• **EXERCISE DESCRIPTION**
Could you repeat, word for word, the line with "Screen dimensions: 1286x432" and every line after it in the records below, leaving out any pictures?

• **RECORDS TO USE**
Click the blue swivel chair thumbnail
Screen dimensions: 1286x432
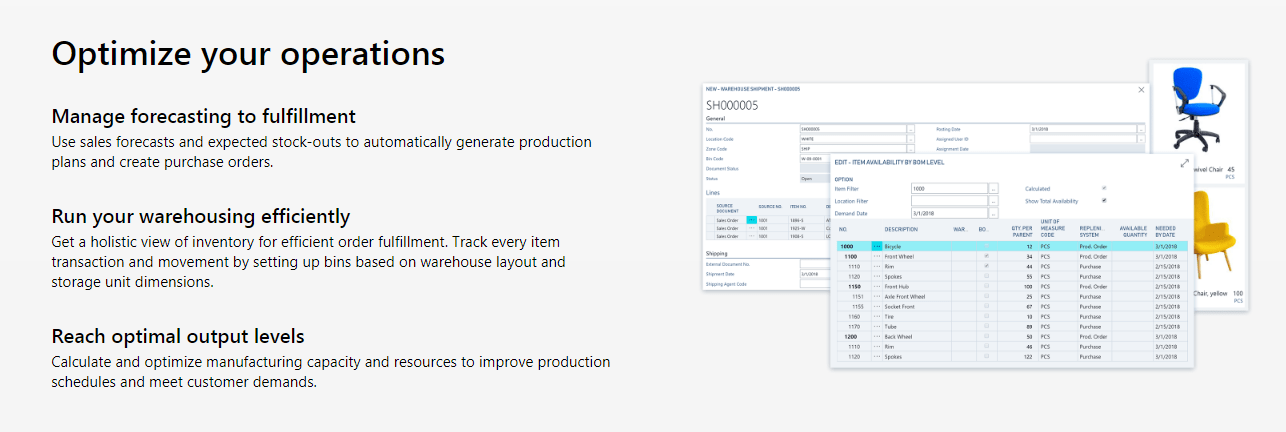[x=1198, y=112]
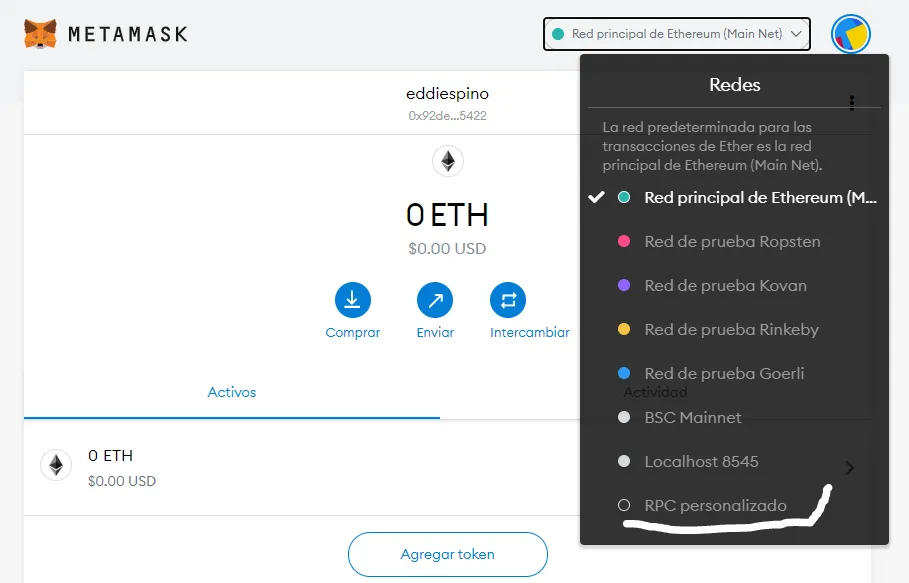Click the MetaMask fox logo
The width and height of the screenshot is (909, 583).
pos(41,34)
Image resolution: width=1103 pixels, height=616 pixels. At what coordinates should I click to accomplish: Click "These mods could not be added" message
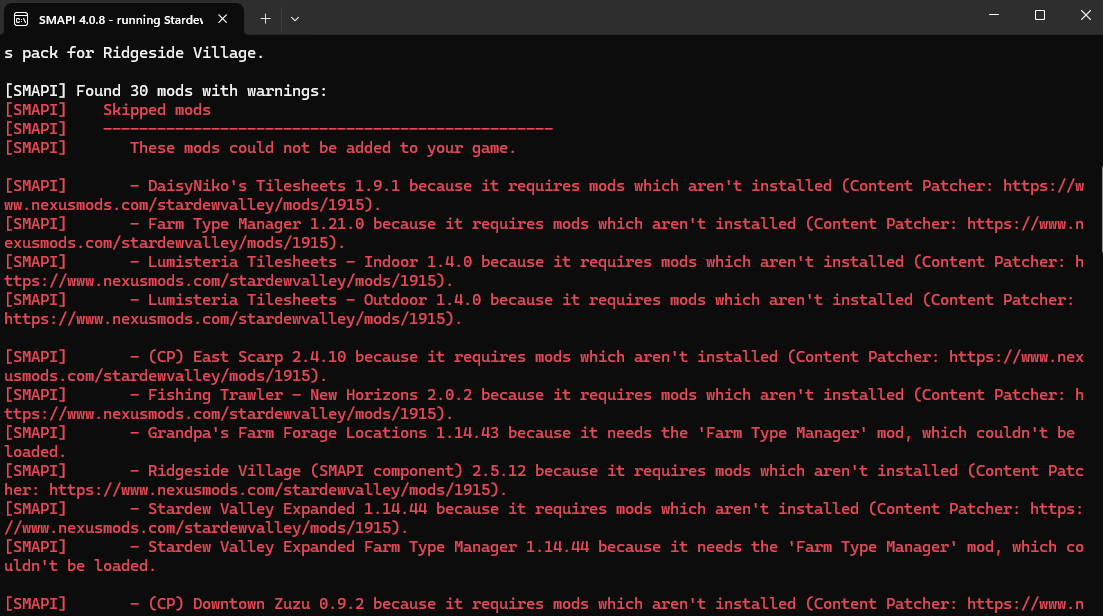click(x=322, y=148)
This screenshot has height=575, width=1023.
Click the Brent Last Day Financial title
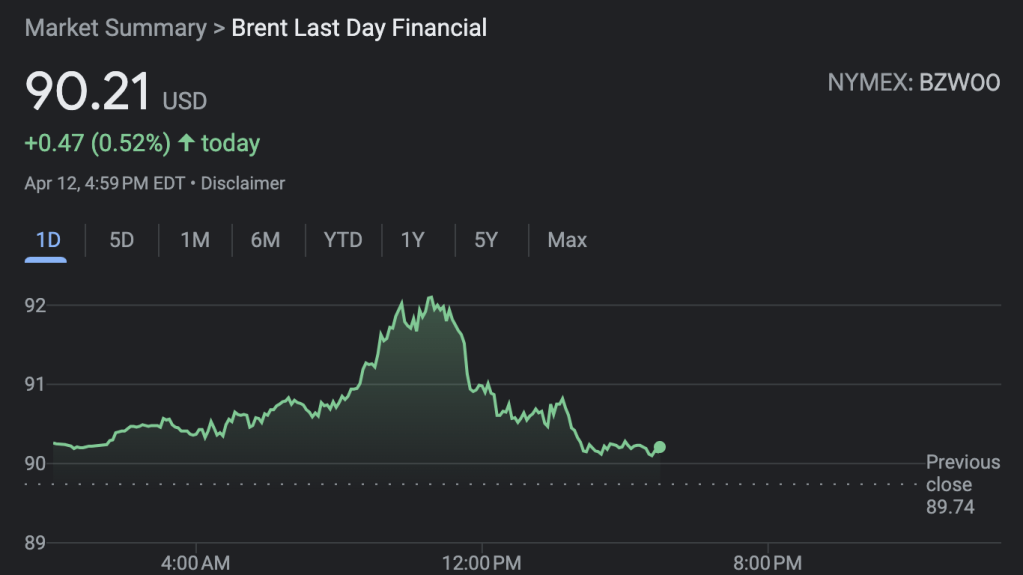pyautogui.click(x=359, y=27)
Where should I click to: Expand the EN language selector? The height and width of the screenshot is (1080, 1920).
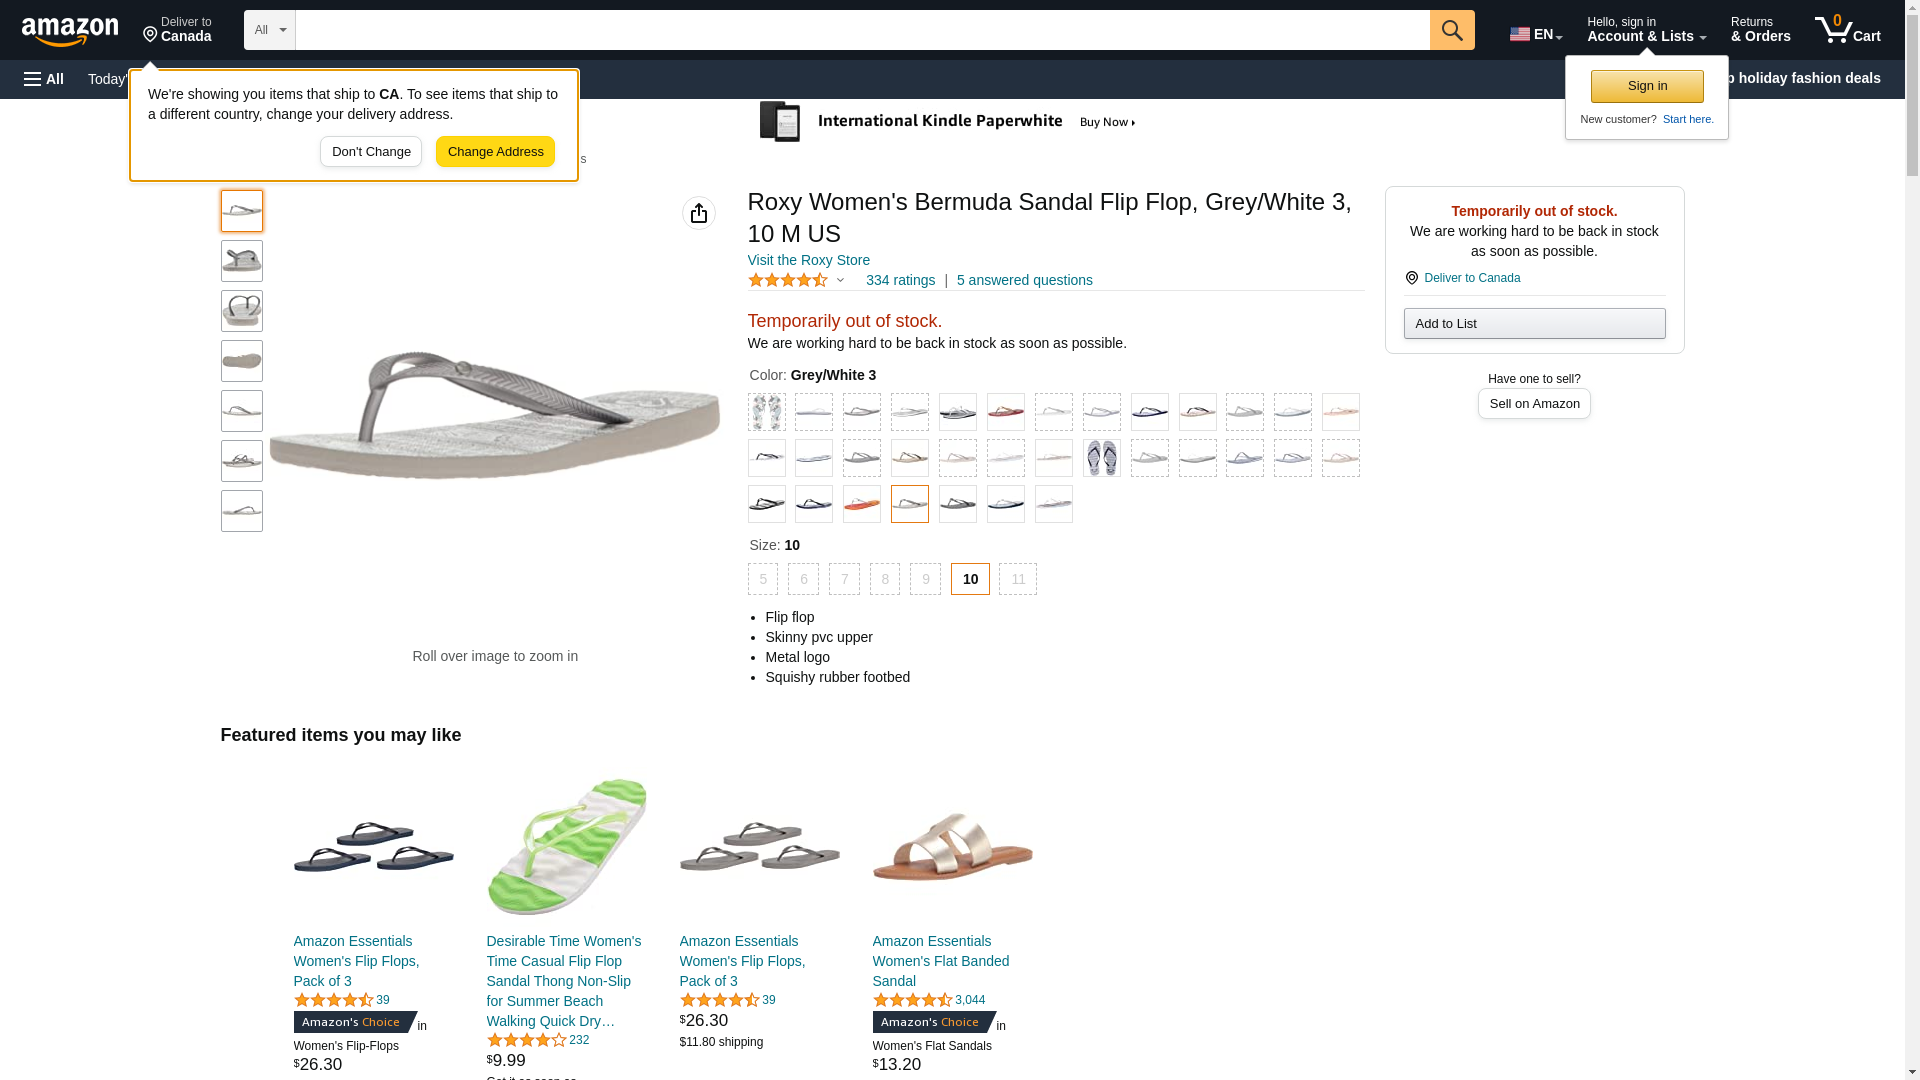(x=1536, y=34)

• **RESULT FOR THIS TASK**
Screen dimensions: 1286x432
[x=1198, y=112]
Click the MetaMask fox logo
The width and height of the screenshot is (909, 583).
pos(41,34)
Image resolution: width=1103 pixels, height=616 pixels. At what coordinates should I click to accomplish: Click "These mods could not be added" message
click(x=322, y=148)
This screenshot has height=575, width=1023.
Click the Brent Last Day Financial title
pyautogui.click(x=359, y=27)
Where should I click to: Expand the EN language selector? The height and width of the screenshot is (1080, 1920).
(x=1536, y=34)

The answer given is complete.